Akibat dari ketegangan ini, Brooklyn Beckham dilaporkan telah memblokir akun media sosial kedua orang tuanya. Media-media Inggris pun turut memanaskan isu ini, dengan menyebut Victoria Beckham tidak pernah menyetujui pernikahan Brooklyn dengan Nicola Peltz sejak awal. Pernikahan keduanya sendiri telah dilangsungkan pada tahun 2022.

Absen di Pesta Ulang Tahun Ayah

Salah satu momen yang paling disorot adalah ketidakhadiran Brooklyn dan Nicola dalam pesta ulang tahun ke-50 David Beckham pada Mei 2025. Brooklyn mengklaim bahwa ia dan Nicola berencana datang ke London, namun rencana tersebut ditolak oleh orang tuanya.

Advertisement

“Ayah saya menolak semua upaya kami, kecuali di pesta ulang tahunnya yang besar dengan seratus tamu dan kamera di setiap sudut. Ketika akhirnya dia setuju untuk bertemu saya, dengan syarat Nicola tidak diundang maka itu sebagai sebuah tamparan,” papar Brooklyn.

Awalnya, Brooklyn sempat berupaya membuka pintu perdamaian dengan orang tuanya, yang diharapkan dapat dilakukan secara privat. Namun, kini ia tampaknya menikmati ‘kebebasannya’ dari dinamika keluarga tersebut.

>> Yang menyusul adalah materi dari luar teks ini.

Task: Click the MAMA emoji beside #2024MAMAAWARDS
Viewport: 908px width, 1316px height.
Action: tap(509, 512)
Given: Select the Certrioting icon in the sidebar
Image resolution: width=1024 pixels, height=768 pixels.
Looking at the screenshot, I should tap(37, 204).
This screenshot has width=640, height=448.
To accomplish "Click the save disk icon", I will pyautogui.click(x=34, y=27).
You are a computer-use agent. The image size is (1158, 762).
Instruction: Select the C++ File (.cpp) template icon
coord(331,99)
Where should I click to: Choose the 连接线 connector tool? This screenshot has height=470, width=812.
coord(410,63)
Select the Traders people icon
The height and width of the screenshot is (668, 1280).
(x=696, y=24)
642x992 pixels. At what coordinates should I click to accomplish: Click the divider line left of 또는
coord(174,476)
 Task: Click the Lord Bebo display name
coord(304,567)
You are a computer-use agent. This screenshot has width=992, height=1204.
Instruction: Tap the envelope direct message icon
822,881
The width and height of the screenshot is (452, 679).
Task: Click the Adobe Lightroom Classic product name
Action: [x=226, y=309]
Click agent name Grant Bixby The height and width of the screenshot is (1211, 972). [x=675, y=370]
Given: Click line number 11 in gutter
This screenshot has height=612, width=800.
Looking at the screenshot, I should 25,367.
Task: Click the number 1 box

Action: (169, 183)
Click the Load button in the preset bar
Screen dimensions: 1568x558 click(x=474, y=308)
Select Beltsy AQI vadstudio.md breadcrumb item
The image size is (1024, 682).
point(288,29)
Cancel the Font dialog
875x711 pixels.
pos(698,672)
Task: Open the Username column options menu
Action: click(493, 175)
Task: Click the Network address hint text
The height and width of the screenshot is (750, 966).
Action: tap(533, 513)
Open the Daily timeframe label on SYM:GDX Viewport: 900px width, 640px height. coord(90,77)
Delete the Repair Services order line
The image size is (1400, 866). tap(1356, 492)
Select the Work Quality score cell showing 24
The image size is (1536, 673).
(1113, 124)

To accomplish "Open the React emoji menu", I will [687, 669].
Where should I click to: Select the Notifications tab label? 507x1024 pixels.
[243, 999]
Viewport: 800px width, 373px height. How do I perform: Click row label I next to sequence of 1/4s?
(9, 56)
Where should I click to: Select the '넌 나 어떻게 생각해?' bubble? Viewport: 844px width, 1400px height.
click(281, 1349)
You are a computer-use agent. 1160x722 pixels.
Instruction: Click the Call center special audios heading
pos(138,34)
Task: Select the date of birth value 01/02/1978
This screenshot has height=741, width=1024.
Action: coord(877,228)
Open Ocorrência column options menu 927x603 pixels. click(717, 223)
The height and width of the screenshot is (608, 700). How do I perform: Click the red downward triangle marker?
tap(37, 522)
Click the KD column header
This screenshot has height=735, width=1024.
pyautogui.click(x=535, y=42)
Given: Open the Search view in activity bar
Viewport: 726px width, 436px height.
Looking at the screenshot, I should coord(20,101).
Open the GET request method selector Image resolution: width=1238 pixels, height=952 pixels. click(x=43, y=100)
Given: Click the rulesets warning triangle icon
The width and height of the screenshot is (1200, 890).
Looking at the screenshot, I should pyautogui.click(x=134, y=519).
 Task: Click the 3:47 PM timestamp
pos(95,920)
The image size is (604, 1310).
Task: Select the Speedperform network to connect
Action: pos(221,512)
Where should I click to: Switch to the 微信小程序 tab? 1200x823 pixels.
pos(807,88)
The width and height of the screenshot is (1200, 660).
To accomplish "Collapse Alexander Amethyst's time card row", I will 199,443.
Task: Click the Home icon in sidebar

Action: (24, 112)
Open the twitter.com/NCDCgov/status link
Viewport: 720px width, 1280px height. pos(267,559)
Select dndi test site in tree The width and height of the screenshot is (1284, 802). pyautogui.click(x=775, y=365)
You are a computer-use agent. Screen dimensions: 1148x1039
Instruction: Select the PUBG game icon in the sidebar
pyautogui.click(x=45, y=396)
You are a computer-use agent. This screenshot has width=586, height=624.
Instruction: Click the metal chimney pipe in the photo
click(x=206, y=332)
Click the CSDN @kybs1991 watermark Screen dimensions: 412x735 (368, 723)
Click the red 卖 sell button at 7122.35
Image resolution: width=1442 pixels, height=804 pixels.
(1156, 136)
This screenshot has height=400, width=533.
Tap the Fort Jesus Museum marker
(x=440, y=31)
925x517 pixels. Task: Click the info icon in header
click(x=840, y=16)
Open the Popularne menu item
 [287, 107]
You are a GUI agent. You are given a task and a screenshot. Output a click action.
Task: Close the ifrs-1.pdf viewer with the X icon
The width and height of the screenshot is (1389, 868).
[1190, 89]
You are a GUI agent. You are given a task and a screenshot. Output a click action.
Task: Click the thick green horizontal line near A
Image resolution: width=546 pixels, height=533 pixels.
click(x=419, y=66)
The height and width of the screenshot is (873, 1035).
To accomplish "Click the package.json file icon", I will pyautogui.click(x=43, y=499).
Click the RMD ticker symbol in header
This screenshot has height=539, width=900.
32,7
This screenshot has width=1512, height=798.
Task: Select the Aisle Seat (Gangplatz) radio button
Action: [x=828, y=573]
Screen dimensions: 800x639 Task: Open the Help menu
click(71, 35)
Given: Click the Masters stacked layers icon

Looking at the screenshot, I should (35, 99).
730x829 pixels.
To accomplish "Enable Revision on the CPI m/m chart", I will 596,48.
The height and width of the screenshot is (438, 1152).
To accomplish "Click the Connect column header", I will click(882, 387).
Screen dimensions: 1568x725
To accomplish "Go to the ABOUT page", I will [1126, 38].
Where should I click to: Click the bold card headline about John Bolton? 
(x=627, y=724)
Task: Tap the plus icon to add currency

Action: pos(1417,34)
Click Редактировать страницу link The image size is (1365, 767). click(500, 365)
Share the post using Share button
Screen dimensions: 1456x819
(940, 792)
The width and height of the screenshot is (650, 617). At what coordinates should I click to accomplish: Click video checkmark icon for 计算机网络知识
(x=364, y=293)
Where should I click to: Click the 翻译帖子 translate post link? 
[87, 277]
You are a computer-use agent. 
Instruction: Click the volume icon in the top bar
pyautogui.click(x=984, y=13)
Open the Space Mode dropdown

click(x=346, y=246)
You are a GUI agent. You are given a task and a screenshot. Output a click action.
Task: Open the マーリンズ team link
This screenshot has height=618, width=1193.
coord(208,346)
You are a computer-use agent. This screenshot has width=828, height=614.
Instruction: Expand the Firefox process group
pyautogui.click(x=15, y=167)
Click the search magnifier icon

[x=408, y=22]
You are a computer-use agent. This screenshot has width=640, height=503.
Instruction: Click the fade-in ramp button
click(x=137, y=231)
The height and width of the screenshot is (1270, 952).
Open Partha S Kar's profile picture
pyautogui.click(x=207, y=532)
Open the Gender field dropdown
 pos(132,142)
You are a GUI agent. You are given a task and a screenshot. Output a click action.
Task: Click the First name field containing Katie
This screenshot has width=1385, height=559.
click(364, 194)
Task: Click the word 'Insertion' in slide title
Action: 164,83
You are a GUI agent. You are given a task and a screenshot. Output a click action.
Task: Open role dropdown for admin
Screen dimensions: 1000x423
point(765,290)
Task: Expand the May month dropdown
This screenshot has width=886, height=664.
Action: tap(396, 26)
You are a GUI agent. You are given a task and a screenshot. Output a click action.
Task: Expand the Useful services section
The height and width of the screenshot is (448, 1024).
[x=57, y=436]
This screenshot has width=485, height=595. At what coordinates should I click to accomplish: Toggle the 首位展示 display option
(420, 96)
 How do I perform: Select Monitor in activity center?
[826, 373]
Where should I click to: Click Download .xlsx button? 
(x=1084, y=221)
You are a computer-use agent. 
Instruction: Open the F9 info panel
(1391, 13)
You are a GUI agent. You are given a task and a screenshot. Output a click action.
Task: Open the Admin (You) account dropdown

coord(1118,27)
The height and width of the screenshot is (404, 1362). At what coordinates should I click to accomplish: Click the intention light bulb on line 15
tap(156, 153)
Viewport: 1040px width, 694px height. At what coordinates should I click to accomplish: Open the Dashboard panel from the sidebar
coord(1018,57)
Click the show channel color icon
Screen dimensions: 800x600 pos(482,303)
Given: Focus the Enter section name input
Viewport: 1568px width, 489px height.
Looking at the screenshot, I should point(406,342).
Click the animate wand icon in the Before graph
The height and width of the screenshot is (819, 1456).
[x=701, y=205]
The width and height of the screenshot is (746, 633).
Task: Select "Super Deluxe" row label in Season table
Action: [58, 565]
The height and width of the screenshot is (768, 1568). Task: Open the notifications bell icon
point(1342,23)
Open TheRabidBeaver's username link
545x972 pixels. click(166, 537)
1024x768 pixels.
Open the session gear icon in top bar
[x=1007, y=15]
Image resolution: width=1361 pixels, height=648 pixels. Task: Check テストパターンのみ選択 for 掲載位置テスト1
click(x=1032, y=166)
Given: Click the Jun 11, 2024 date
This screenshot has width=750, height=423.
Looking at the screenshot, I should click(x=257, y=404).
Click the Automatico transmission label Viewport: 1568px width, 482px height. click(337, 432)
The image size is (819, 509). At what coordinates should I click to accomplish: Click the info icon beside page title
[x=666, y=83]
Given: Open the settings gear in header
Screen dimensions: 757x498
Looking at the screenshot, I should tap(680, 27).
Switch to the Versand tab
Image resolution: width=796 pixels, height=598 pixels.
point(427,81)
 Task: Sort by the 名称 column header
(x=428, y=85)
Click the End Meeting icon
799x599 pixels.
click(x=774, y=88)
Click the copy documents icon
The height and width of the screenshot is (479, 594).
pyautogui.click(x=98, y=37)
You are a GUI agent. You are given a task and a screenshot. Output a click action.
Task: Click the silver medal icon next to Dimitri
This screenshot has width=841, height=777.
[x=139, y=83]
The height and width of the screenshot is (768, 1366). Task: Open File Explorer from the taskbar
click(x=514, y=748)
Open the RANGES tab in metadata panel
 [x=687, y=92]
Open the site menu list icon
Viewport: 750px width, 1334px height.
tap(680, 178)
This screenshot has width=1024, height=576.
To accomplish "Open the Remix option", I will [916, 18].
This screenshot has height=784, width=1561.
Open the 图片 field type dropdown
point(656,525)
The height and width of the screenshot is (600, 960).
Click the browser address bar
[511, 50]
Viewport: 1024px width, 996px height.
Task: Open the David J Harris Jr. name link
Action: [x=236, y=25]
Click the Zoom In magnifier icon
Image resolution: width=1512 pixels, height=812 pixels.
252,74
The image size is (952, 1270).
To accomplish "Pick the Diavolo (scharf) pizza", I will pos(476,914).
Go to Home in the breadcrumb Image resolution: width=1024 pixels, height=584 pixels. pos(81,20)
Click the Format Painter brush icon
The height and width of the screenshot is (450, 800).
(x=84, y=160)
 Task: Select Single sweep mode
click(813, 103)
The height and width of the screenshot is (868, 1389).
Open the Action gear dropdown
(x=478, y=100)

Mencari Kedamaian dan Privasi

Brooklyn Beckham mengungkapkan bahwa ia merasakan perubahan positif setelah menjauh dari keluarganya. “Untuk pertama kalinya dalam hidup saya, sejak menjauh dari keluarga saya, kecemasan itu telah hilang. Saya bangun setiap pagi dengan rasa syukur atas kehidupan yang saya pilih, dan telah menemukan kedamaian dan kelegaan,” terangnya.

Ia menegaskan bahwa dirinya dan sang istri tidak menginginkan kehidupan yang dibentuk oleh citra, pers, atau manipulasi. “Yang kami inginkan hanyalah kedamaian, privasi, dan kebahagiaan bagi kami dan keluarga masa depan kami,” tutup pria berusia 26 tahun itu.